About

I study subnational conflict, with a focus on the dynamics of mass protest.  My research takes advantage of social media data to understand individual-level behavior at a daily level; these data can illuminate dynamics of mobilization, elite behavior, and state repression, among others.  I am currently a professor of public policy at the University of California – Los Angeles’ Luskin School of Public Affairs.

My earliest research focuses on the Arab Spring.  In it, I develop a theory of protest tactics that explains how activists substitute between online media and offline activity; use millions of tweets to show that protest mobilization can occur spontaneously, without organized leadership; and show how to harness new data sources to understand emergent conflict narratives, changes in social network structure, and identify transnational social networks.

I also have written about Ukraine’s Euromaidan protests and subsequent civil conflict and am starting projects on protest in other countries.  I am at various stages of completion on projects involving measuring the size of protests, predicting protest dynamics, and measuring protest dynamics using images shared at protests.

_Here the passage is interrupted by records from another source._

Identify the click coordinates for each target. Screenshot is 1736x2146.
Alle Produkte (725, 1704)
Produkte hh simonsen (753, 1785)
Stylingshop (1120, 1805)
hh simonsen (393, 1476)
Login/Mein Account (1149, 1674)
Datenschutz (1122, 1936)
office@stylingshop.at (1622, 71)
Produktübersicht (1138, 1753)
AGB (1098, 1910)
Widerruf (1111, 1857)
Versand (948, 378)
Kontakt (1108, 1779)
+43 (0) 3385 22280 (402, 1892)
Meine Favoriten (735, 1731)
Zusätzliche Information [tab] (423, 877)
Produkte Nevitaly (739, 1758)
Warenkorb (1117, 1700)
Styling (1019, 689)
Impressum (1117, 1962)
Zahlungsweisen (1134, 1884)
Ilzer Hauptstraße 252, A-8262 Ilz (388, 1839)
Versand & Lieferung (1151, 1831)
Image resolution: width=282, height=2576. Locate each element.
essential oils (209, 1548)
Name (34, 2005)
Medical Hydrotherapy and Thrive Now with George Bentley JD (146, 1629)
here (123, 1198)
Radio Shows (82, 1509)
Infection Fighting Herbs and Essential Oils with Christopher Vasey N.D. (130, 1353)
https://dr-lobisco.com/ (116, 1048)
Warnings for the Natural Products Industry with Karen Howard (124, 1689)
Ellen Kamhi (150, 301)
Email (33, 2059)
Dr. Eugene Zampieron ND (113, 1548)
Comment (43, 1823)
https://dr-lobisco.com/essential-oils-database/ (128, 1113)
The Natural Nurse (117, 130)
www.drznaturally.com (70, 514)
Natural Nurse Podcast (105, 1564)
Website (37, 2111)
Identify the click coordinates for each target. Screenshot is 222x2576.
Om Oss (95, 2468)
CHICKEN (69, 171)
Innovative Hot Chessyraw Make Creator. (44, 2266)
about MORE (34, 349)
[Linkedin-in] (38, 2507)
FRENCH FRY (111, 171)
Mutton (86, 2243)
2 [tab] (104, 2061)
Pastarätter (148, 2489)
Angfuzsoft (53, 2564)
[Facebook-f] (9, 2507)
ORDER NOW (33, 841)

I am from Connecticut, with time spent in Texas, St. Louis, Minneapolis, and San Diego, where I spent more time living than anywhere else.  Traveling, the scenery of Southern California, good coffee, good books with good coffee, and exercising provide me pleasure.  I have no shame having been a fan of the Miami Heat, Cleveland Cavaliers, and, now, the Los Angeles Lakers solely because of LeBron James.  (The future, though, is clearly with the Clippers.)  On the court, I am closer to Alex Caruso.

– Zachary C. Steinert-Threlkeld

zst@luskin.ucla.edu

 

Third person:

Professor Steinert-Threlkeld studies protest dynamics using computational techniques and network analysis.  He has studied protests during the Arab Spring as well as in Ukraine, Venezuela, Hong Kong, and South Korea.  He has shown that people are more motivated to protest when they learn about it from people near them in their social network and that support for Russian intervention was lower amongst Ukrainians than is commonly believed.  Forthcoming work analyzes the effect of taxing social media and how protester and state violence affects subsequent protest trends.